The guy who made Barbarian[1] just made another movie. In Weapons, a whole classroom of kids just up and run away from home, on the same night, at the same time. As you can imagine, everyone in town finds this event to have been very wtf. If you are anything like them, you are wondering: how did this happen? Why did this happen? If you are anything like humans in general, you are also wondering: who can we blame?

Anyway, that’s it. That’s the movie. If you want to know what happens next, or if you liked Barbarian, then you definitely want to watch this movie. Barbarian is a better horror movie, but Weapons is I think closer to mystery than pure horror in the first place, which makes a difference in comparing them. Either way, they are structured similarly, and I like to think they are set in the same universe of Zach Cregger’s mind, a universe in which I’m excited to see what comes next.

[1] I just saw that again, earlier in the weekend. Man, it is an all time baller.

Smile 2

Remember Smile? Demony thing stalks and/or possesses a hospital trauma therapist who has just witnessed a horrific act of self-harm, and the main symptoms of said possession, prior to gruesome death, are losing time and seeing people oversmile creepily at you everywhere you go?

Smile 2 is very much like that movie, only instead of a deep metaphorical dive into the personal costs of providing mental healthcare, it follows a Taylor Swift-level superstar who lost everything to drugs and alcohol and is staging her comeback. Only, she makes a single impulsive (and low-key bad) decision that puts her in the wrong place at the extremely wrong time, and now people are smiling creepily at her.
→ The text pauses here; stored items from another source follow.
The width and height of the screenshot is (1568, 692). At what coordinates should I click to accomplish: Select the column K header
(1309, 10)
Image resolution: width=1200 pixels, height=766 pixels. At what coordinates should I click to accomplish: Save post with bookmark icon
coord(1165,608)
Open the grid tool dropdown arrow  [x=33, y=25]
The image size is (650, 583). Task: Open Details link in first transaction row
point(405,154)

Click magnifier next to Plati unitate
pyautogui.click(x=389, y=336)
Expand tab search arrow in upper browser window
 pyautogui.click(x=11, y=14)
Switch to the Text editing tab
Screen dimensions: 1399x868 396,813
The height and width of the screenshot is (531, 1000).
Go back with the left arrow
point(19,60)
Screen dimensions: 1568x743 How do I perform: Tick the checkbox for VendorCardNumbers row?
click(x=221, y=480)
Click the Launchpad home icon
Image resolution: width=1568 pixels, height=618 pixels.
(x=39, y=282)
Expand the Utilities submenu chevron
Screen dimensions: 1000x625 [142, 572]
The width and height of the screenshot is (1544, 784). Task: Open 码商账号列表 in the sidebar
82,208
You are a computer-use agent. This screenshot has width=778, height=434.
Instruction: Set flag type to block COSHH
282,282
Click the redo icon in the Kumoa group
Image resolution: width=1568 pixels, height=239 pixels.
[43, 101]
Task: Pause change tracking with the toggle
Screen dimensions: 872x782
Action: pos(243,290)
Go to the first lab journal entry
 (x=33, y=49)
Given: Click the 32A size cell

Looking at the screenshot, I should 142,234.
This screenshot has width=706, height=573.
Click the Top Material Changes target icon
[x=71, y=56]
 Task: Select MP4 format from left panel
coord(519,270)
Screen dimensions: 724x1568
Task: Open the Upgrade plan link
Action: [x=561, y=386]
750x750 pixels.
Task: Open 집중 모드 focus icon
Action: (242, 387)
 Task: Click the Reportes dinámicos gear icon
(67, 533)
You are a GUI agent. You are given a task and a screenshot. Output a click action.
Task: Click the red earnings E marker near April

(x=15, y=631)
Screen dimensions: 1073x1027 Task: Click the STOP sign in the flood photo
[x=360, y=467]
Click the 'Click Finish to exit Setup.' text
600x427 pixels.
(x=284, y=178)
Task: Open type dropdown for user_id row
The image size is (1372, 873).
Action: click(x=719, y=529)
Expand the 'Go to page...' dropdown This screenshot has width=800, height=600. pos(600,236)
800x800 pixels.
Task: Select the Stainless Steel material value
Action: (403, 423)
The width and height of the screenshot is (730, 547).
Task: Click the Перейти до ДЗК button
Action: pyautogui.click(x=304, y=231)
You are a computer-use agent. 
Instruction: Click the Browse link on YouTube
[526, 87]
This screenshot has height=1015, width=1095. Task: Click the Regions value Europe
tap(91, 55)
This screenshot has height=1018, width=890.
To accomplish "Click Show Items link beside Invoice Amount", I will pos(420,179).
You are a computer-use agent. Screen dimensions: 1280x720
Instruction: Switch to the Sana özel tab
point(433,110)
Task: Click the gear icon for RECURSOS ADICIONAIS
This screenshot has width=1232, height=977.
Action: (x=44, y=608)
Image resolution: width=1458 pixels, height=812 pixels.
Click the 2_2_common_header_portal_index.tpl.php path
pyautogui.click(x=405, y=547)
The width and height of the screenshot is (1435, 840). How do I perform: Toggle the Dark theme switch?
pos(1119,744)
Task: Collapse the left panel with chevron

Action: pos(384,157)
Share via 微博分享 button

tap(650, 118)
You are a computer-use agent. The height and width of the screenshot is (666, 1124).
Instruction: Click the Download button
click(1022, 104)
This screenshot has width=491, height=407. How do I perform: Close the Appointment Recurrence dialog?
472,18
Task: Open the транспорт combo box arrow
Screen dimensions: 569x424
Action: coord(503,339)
Where the first movie was deeply horrifying and also an unpredictable mindfuck, this one is… well, the mindfuck part is gone because we know for sure that it’s real even if the afflicted character doesn’t, and the horror is not precisely gone, but it just feels mean-spirited this time. Not like it could happen to anyone, but like it is happening to this character because she deserves it. (Wondering whether she actually does deserve it or not honestly misses the point.)

In conclusion, not every horror movie needs to be a franchise.

But, if you’re into body horror, there was some stuff with hair that was really making me squirm.

Smile (2022)

Based on the year of release[1], I wonder if this was a late in the game victim of Covid? I ask this question because the first time I learned there was a movie called Smile was when I saw the previews for Smile 2 in the theater earlier this year. Which is weird; I don’t often completely miss the existence of horror movies. (Of course, maybe I missed it because of how few previews I see anymore, too,)

Anyway, the setup for the movie is as follows. There’s this ER psychiatrist who is asked to handle a newly intaken woman who has had a really bad few days since she watched one of her professors beat himself to death with a hammer. Over the course of their conversation, the patient claims to be entirely sane but hunted, and describes the nature of the hunt. Then she suffers a really spectacularly dramatic seizure, after which she stands up, smiles widely, and slits her own throat. Then, the movie’s title card appears.

The remainder of the film follows our psychiatrist as she gradually begins to break down, while the viewer is left to wonder whether anything is actually happening beyond her own deteriorating mental health. I mean, other things happen too. But mostly trauma, and trauma response, and a shameful lack of empathy from the majority of the characters. As a psychological horror movie, it really is outstanding, and all the moreso horrific as you come to the dawning realization that, yep, this is what would happen. Way more adversaries than helpers in the world, you know? Alas.

[1] In fact, there is a second horror movie named Smile that came out in 2022. I cannot do much about this, except never watch it I suppose, because how then would I differentiate?